━━ TEXTE ━━
1977.02.09.De Raymond Meynial.A Francis Ley - Banque Worms.Entretien

NB : Note classée avec d'autres témoignages, dans une reliure de couleur rouge intitulée "Banque Worms (1928-1978)".

La copie-image de ce document, établi sur traitement de texte, n'a pas été conservée.

Propos recueillis auprès de Monsieur Raymond Meynial

En 1914, la Maison Worms avait comme principale activité l'importation et le commerce du charbon anglais, branche dans laquelle elle détenait un premier rang en France, et l'armement maritime dont les navires, circulaient sur des lignes régulières aussi bien dans les mers du nord de l'Europe que dans tout le bassin méditerranéen.

Pendant la grande guerre, en 1916, Anatole de Monzie, ministre de la Marine marchande, demanda à certains groupes importants de s'intéresser à la construction navale dans le but de remplacer les unités détruites pendant les hostilités et de pourvoir à la reconstitution de la flotte à la fin de celles-ci. La société Worms et Cie se trouvait parmi les affaires consultées et elle décidait, en 1917, de créer les chantiers de constructions maritimes du Trait, sur la Seine en aval de Rouen.

Ce sont donc trois départements que comptait la Maison en 1919 : ceux du négoce du charbon, de l'armement et de la construction navale dont une partie des ateliers se trouvait alors construite. La première unité, le charbonnier "Capitaine-Bonelli", devait être lancée le 23 novembre 1921.

Le cabotage entre les principaux ports de France fut développé et le nombre de comptoirs implantés en métropole atteignait le chiffre de vingt et un.
━━━
━━ EXTRAIT DE DONNÉES ━━
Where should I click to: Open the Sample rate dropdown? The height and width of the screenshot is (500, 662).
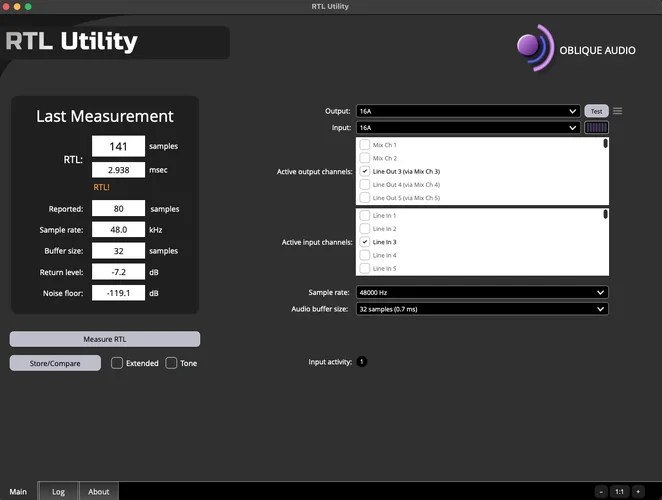point(481,292)
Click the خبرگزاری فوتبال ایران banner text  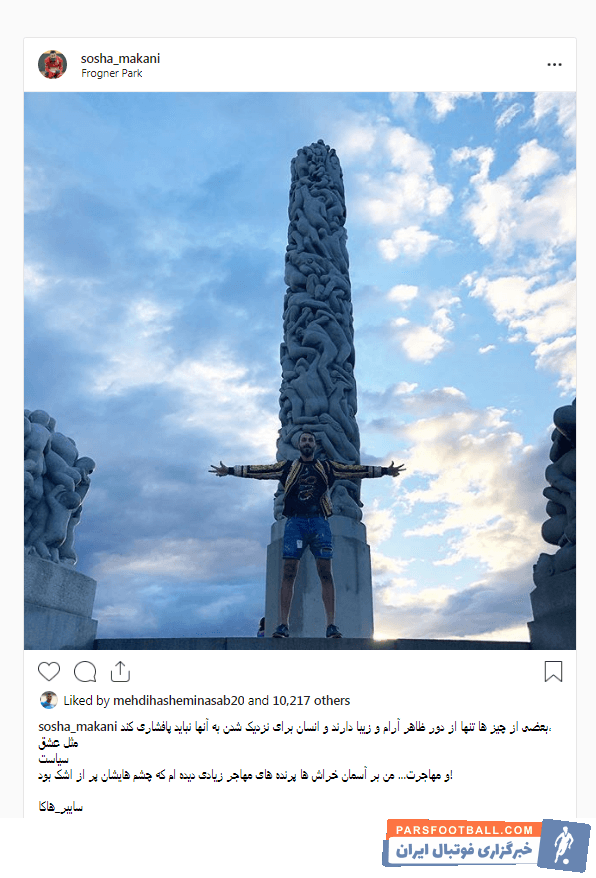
━━━
PROBLÈME À RÉSOUDRE ->
Recopie le texte sur la Maison Worms en commençant à "1977.02.09.De Raymond Meynial.A" et en terminant à "le bassin méditerranéen.", mais mets "charbon britannique" à la place de "charbon anglais".

SOLUTION PROPOSÉE ->
1977.02.09.De Raymond Meynial.A Francis Ley - Banque Worms.Entretien

NB : Note classée avec d'autres témoignages, dans une reliure de couleur rouge intitulée "Banque Worms (1928-1978)".

La copie-image de ce document, établi sur traitement de texte, n'a pas été conservée.

Propos recueillis auprès de Monsieur Raymond Meynial

En 1914, la Maison Worms avait comme principale activité l'importation et le commerce du charbon britannique, branche dans laquelle elle détenait un premier rang en France, et l'armement maritime dont les navires, circulaient sur des lignes régulières aussi bien dans les mers du nord de l'Europe que dans tout le bassin méditerranéen.